Saturday, 27 July 2013

Split chick pea daal & bottle gourd curry

I'm starting this post with a confession, I have made this dish on countless occasions but never blogged it,  I made this for Iftar last night, (breaking of fast at sunset) as I thought of sharing this recipe I realised that although I knew in Urdu the name of the vegetable in question for this dish  .. but what of the English name ? Well I was totally clueless

How could I possibly post a recipe without knowing what i was referring to ? So I asked for help from my fellow Tweeters, thankfully the mystery was solved. This particular beauty is whats known as bottle gourd and looks like this , it's a much milder version of bitter gourd which is an acquired taste. The slight sweetness of bottle gourd works extremely well with the spice in a curry.

So here we go Channa Daal & Thoriyaah: (pronounced tho-ree-yah)

1 cup/ 125g channa lentils ( split chick pea lentils)
1 large bottle gourd
4 medium onions
1 tbsp garlic paste / 6-8 crushed cloves
2 tsp salt
1 tin chopped tomatoes
2 green chillies
1 1/2 tsp curry powder
125g butter

  • Start by washing the lentils till the water runs clear. Soak the lentils in a bowl with warm water*, whilst the lentils are soaking, roughly chop your onions and fry in a large non stick pan with butter
  • When the onions have softened, add in the garlic, salt & green chillies. Stir on a medium heat and  when the onions are golden brown, add in the tomatoes & curry powder. Add a splash of water, cover the pan and leave to simmer on a low heat for the tomato to soften 
  • Peel your gourd, chop of the stalk and bottom and give it a quick rinse under water. Cut the gourd in half lengthways, and then slice the 2 halves. Place to a side
  • Check back on your masala in the pan, if the onions have softened, then drain the water from the daal, add the daal to the pan.
  • Let the daal simmer on a low heat for about 15 minutes, stirring occasionally, it should almost double in volume as the lentils cook through.Check that the lentils have softened by taking a few between your fingers and squashing. They should break easily without too much pressure. If they still feel raw, add a little water and leave to simmer on a low heat for a little longer.
  • When the lentils have softened** add in the sliced gourd & stir together. If most of the water has evaporated, and the daal is looking dry, add just enough water to cover the daal, cover the pan & leave to simmer on a low heat once more for about 20 minutes.***
  • Check back on the daal, the gourd by now should have softened & cooked through. The way to check this is that the colour of the gourd will have changed from white to them becoming see through, as well as being soft in texture. You can do the finger test with a slice of the gourd just as with the lentils earlier. 
  • When your gourd has cooked and softened, depending on the consistency, you can add a little water if it loos too dry. Serve with either plain boiled rice or my cumin rice

*pre soaking the lentils helps speed up the cooking, even if they are left for just half and hour it's a bonus 
** the lentils should be soft but not mushed, you want to try and keep the lentils whole
***whenever you cover up the pan, do remember to keep an eye on it so your daal doesn't end up sticking to the pan

Saturday, 20 July 2013

Garlic Naan

My last post was a recipe for Peshwari Naan a delicious twist on the staple plain naan. Tonight it's another naan recipe which is very much loved amongst not only family members but pretty much all my friends.

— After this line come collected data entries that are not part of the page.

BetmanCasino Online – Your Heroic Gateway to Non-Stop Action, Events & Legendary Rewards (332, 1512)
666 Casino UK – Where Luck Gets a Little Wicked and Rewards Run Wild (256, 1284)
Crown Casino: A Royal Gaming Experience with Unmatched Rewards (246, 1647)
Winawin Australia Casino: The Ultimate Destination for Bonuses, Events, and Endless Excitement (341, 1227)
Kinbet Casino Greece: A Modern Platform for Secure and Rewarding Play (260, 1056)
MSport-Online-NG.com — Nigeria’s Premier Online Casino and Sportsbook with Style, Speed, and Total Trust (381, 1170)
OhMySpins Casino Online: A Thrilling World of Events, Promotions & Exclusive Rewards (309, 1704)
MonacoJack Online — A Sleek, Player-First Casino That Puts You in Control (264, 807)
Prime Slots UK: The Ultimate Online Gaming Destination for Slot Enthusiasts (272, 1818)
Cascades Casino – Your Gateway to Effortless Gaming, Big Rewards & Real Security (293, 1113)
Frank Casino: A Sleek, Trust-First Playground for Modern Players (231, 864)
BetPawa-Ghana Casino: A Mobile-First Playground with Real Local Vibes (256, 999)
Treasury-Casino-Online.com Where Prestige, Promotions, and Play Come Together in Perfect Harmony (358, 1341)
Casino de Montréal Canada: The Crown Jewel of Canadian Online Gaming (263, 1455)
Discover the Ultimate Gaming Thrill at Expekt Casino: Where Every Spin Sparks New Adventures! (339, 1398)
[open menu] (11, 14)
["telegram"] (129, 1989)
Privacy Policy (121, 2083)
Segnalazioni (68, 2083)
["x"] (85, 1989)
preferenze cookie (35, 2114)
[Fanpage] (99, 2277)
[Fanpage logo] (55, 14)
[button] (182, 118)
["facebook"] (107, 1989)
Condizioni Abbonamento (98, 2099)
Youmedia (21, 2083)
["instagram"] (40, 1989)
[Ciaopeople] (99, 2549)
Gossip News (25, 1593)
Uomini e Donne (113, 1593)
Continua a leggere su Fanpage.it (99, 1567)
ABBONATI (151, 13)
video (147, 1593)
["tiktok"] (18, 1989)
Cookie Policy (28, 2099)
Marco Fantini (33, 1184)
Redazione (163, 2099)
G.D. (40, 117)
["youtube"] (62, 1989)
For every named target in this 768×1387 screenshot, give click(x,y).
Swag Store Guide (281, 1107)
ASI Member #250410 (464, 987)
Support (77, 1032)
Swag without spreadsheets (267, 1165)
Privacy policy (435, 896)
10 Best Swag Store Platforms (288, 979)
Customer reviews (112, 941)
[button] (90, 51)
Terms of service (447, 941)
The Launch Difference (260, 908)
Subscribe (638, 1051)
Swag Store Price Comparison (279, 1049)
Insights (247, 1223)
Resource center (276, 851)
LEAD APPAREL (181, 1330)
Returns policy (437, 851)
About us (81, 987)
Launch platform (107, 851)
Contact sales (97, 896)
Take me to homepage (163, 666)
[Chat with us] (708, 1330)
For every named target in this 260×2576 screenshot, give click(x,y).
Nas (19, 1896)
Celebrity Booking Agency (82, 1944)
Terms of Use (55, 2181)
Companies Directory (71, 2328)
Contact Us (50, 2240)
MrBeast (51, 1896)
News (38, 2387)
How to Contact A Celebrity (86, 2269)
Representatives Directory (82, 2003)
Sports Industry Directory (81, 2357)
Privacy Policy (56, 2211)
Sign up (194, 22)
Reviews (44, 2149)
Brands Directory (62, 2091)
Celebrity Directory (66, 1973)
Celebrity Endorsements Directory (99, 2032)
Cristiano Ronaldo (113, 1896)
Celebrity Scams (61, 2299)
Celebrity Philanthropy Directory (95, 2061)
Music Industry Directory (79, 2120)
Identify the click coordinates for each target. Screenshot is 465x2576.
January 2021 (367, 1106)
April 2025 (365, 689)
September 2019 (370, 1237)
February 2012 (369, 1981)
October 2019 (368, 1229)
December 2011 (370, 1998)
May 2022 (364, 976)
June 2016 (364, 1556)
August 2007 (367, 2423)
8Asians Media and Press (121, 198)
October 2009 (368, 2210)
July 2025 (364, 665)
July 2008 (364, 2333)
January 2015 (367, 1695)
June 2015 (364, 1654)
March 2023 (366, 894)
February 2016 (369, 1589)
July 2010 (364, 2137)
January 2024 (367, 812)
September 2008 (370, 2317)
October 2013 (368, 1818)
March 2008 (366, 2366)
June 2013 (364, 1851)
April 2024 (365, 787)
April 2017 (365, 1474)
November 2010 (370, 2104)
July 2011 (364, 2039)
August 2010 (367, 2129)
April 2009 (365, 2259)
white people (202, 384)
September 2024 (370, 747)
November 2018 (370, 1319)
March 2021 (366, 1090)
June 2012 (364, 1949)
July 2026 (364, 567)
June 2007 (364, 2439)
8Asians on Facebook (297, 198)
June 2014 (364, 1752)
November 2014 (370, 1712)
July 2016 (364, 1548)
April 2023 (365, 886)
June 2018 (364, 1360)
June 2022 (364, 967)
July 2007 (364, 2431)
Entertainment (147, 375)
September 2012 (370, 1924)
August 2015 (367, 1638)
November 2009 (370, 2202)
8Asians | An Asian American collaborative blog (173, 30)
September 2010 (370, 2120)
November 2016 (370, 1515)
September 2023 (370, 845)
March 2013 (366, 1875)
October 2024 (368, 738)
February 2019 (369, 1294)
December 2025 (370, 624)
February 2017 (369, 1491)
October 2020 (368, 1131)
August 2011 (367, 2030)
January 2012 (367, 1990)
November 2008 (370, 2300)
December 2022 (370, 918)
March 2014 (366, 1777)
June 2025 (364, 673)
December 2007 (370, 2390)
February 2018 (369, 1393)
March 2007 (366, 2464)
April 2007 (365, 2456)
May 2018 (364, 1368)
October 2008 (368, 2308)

I know that whenever I'm out for a meal with my friends, without fail, garlic naan has to be ordered, no matter if we've ordered other varieties, and there's always a battle for the last piece !

This recipe will make 4-6 naan and they literally will go with any curry whatsoever:

2 fl oz warm water
pinch of sugar
1 tsp dried active yeast
500g plain/bread flour
whole bulb of garlic (crush the cloves)
1/2 tsp salt
2 tbsp garlic powder
50g melted butter

  • In a small bowl mix the yeast sugar and warm water together, leave for about 10 minutes for the yeast water to become frothy
  • In another bowl, put together the flour, salt and crushed garlic cloves, add in the yeast mix and enough warm water to make a soft dough
  • turn out onto floured surface and knead it together for about 10 minutes
  • Place the dough back in the bowl, cover and leave to rise for about 2 hours. If you're a bit short of time, you can add in a pinch of baking powder to speed up the process
  • Put a non stick pan on your hob to a medium heat and turn your grill on full
  • In a small pan, melt the butter on a low heat and stir in the garlic powder 
  • Divide and roll out your dough into 4 balls, roll one out into a circle about a quarter of an inch thick
  • Place onto your non stick pan and cook, just as in step 7 for Peshwari Naan
  • Place the naan under the grill, to lightly brown the top, when you take the naan off the grill, lightly brush the top with the melted garlic butter and serve 

Thursday, 18 July 2013

Peshwari Naan

Naan's are a real favourite of mine.. wether it's the staple plain, the moreish garlic or keema filled. Naan's to me always add that bit of decadence to any meal compared to your everyday chapati. 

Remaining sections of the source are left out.